Romains is best known now for his sequence of novels Les Hommes de Bonne Volonté. When the Paris PEN Centre was established in 1922, Romains was one of its first members. He was an active and influential figure, who often spoke at PEN Congresses and was a vocal pacifist, free speech champion and French liberal. He was an early advocate for a stronger and more centralised PEN structure, proposing in the mid-1920s that the organisation create a ‘superior council’ of members responsible for policy. He also sought to increase Parisian power over PEN. At the Paris Congress in 1925, the French centre proposed that the International PEN Council have its headquarters in Paris; an idea that went down very badly with PEN Founder Dawson Scott. She got John Galsworthy to intervene, and the idea was dropped. If it had carried, she said, ‘It would have meant the end of the PEN’.
As the incumbent International President, it was Romains who stood up to oppose F.T. Marinetti’s chairmanship of a PEN Congress session in Buenos Aires in 1936; arguing forcefully that Marinetti’s Fascism was absolutely inconsistent with the pacificist and internationalist principles of the PEN Club. While his attack on Marinetti found a lot of support in the Congress Hall, he was also criticised for his own, often unexamined, culturally imperialist attitudes to PEN centres outside Europe.
During the Second World War Romains’ activities led to a dramatic fall-out with London PEN. In face of the Nazi advance on Paris, Romains fled, first to Tourain and then eventually to New York. He was lionised at the PEN World Congress of Writers that formed part of the World’s Fair in New York in 1939, with a special Dinner and Reception ‘in honor of Jules Romains’. However, he also launched PEN dramatically into the political arena, using the occasion to assert that the organisation must ‘act in order’ that tyranny shall not exist.
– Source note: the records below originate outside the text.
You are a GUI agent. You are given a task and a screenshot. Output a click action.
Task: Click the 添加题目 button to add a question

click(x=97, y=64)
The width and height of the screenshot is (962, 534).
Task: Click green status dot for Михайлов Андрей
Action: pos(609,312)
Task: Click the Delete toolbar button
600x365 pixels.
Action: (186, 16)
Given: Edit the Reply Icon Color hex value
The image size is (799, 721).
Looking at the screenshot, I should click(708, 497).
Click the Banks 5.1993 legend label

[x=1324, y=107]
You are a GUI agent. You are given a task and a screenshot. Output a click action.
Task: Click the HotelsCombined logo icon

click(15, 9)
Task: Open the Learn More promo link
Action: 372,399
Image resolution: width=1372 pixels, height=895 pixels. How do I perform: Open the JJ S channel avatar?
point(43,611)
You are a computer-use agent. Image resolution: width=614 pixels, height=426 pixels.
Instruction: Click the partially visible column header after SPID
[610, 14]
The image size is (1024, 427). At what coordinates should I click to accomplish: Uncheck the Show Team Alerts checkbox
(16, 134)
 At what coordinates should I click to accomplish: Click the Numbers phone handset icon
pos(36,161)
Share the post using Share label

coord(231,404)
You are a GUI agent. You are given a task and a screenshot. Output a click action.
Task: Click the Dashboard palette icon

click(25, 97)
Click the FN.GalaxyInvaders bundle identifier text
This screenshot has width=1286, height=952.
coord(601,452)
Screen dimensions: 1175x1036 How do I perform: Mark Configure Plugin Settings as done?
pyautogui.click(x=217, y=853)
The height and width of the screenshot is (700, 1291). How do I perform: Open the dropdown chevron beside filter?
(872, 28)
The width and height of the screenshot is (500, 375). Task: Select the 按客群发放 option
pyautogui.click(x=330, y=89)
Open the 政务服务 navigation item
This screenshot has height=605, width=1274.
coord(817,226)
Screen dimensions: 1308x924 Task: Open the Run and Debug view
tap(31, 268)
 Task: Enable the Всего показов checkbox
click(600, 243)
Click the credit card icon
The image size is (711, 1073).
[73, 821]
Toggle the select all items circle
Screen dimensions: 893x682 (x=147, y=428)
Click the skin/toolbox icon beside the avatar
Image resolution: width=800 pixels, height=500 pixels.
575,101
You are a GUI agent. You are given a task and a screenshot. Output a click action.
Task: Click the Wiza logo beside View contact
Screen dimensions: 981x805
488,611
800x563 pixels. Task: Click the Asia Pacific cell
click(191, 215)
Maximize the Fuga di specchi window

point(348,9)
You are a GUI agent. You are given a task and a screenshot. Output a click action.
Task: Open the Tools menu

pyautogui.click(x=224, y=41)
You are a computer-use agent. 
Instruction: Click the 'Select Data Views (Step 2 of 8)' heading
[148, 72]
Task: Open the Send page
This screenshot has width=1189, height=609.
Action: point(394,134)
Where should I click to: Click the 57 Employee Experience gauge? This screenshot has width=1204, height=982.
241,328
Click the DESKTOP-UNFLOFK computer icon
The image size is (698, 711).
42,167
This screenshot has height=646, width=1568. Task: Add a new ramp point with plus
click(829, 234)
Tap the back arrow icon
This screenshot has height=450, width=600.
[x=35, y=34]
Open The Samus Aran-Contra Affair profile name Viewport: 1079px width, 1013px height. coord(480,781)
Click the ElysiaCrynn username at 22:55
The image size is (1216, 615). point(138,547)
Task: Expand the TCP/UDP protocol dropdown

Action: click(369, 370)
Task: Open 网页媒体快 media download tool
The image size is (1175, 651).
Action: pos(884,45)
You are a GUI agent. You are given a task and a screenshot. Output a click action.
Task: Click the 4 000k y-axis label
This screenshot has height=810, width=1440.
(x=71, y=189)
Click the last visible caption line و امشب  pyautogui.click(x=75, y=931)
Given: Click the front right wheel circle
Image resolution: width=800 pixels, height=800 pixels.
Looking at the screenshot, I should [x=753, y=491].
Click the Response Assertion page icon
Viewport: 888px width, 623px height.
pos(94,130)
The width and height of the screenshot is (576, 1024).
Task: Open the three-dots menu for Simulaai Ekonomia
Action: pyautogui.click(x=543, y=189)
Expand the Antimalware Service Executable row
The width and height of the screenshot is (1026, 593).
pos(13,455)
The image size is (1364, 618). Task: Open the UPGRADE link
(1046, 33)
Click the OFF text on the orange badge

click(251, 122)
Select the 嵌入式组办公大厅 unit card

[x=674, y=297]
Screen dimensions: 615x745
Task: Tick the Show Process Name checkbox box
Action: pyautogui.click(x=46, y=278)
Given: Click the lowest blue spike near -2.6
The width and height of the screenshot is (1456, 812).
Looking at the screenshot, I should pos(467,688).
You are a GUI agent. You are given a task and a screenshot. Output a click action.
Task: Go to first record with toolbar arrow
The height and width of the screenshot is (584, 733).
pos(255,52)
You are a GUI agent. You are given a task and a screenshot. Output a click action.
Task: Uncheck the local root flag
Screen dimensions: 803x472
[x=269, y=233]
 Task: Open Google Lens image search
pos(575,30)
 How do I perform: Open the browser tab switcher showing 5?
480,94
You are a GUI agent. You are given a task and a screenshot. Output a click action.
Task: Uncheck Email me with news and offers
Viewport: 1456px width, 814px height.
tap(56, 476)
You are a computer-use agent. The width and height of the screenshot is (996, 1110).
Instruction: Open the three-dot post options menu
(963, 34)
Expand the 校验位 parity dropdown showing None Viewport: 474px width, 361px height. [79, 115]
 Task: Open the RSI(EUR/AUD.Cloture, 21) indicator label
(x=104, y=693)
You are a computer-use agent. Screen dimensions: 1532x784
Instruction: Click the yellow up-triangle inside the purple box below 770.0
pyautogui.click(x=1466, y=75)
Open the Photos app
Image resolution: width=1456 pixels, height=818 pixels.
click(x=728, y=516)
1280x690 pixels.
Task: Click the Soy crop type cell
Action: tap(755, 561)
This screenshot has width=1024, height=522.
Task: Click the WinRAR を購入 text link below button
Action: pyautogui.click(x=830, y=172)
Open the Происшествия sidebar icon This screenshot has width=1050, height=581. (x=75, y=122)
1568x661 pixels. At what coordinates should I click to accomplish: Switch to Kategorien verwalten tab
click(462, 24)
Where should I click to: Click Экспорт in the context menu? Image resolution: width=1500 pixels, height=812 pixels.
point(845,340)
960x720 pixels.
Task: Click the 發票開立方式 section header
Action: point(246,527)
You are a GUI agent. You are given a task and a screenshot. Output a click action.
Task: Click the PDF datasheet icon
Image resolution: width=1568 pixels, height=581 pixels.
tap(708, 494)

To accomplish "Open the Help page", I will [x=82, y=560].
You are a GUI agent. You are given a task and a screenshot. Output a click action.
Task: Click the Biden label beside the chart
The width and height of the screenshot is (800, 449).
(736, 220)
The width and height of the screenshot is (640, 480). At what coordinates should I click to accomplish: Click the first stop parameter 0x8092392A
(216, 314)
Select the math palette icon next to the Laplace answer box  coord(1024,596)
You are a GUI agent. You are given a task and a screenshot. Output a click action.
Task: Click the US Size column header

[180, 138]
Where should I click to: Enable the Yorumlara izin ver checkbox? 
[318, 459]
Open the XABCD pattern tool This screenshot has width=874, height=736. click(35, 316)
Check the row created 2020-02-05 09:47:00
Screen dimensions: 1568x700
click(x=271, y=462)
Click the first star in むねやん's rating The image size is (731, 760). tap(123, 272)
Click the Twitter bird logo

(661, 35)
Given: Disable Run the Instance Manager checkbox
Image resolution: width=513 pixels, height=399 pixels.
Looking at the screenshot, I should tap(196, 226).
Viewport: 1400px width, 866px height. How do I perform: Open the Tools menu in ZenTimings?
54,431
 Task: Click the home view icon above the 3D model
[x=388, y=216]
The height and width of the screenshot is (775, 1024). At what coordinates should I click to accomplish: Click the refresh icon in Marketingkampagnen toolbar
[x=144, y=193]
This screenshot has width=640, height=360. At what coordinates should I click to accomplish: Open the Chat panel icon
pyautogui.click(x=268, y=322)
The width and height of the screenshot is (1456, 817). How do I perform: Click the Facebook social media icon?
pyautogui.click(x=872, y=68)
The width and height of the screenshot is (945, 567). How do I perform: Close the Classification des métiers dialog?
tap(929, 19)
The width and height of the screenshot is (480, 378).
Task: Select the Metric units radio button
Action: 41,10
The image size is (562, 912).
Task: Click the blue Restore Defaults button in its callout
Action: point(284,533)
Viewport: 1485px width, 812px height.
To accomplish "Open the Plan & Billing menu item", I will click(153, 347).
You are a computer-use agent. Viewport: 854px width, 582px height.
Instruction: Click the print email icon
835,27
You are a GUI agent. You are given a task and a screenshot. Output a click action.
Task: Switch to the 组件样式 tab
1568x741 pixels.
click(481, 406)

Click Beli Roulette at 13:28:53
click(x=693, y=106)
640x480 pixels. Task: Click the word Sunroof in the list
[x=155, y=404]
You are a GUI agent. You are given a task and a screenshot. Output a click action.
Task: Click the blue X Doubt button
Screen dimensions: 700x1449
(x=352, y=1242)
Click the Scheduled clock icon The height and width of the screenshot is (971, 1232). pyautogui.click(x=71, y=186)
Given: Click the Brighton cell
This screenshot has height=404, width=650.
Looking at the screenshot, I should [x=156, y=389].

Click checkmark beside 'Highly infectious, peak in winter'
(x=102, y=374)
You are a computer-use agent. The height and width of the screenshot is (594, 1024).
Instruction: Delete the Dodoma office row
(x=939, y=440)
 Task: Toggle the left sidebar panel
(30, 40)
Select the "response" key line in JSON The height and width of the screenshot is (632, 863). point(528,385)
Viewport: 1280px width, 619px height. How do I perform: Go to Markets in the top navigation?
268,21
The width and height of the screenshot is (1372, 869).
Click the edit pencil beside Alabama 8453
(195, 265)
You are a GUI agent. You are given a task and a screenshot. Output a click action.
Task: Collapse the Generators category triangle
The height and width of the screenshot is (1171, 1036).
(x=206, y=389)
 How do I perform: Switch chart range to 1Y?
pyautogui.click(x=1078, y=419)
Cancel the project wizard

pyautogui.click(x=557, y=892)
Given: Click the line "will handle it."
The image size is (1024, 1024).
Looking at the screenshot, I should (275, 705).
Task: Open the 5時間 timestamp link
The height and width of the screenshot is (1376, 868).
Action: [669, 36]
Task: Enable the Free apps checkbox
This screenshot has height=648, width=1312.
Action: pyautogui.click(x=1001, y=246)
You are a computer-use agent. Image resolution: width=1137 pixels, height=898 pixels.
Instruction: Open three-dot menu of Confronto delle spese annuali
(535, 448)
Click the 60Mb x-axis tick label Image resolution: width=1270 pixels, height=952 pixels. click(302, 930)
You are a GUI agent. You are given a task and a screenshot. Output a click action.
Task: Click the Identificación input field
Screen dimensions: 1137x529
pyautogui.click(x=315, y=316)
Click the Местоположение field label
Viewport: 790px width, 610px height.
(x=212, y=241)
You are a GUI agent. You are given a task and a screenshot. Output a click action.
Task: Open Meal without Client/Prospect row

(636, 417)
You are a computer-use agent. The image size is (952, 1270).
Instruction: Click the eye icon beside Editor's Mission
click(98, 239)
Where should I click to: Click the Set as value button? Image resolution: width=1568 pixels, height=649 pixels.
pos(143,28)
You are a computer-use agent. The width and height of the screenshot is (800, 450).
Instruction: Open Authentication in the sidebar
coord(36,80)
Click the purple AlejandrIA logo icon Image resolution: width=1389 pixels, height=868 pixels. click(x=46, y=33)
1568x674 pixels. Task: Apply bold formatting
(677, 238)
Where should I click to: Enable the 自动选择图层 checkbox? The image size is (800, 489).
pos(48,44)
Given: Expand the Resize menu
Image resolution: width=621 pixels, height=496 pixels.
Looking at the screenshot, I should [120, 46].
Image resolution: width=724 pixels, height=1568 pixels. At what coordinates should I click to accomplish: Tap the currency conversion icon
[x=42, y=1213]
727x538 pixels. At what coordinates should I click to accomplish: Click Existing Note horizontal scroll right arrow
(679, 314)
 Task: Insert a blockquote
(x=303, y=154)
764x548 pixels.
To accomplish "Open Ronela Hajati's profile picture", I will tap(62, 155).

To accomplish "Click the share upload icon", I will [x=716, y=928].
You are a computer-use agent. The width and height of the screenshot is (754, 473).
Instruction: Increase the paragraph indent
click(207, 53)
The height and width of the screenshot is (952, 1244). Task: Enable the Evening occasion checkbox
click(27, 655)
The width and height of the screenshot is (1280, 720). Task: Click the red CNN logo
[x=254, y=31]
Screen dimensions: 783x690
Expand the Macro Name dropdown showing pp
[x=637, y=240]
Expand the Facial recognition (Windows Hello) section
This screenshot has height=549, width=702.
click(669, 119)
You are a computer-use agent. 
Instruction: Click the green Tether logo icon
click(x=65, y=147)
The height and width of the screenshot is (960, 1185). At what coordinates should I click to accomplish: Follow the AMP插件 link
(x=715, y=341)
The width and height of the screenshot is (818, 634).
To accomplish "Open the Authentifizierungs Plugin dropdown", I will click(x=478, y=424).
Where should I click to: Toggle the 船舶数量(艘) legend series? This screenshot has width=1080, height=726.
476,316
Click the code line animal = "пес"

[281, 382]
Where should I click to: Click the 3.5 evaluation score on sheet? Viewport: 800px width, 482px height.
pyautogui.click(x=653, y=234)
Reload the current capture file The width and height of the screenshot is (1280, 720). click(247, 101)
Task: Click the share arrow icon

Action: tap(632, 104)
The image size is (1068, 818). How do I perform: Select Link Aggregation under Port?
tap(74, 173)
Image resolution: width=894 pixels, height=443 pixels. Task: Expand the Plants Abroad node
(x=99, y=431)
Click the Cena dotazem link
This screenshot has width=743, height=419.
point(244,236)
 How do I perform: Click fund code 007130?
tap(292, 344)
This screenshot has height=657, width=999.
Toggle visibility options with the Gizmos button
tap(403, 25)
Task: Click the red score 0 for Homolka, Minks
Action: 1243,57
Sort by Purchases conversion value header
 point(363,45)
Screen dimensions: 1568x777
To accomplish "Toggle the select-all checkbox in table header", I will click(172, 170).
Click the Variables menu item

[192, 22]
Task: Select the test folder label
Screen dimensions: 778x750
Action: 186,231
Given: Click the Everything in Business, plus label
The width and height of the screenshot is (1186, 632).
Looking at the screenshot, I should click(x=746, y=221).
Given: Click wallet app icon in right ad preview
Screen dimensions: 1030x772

His call on PEN members to support their governments in opposing the Nazis was widely reported in the press as a radical change in PEN’s role, with straplines such as ‘Romains Demands End of Neutrality: Tells Writers it is Time for the Pen to Fight the Sword in World Crisis’ and ‘The Time has Come to Take Sides’. London PEN issued a protest, insisting that ‘pledging’ PEN members to ‘unreservedly’ support the ‘political policy of their governments’ was contrary to the ‘policy and constitution’ of PEN. He spoke on the radio through the Voice of America.
Nonetheless, Romains actions did not win him any favour with other PEN members who viewed his flight to America and subsequent calls to arms as hypocritical at best and outright cowardly at worst.
J.B. Priestley wrote to Hermon Ould in 1943 that ‘I […] think that a fatal mistake was made when Romains was elected international President and subsequent events have shown that I was right.’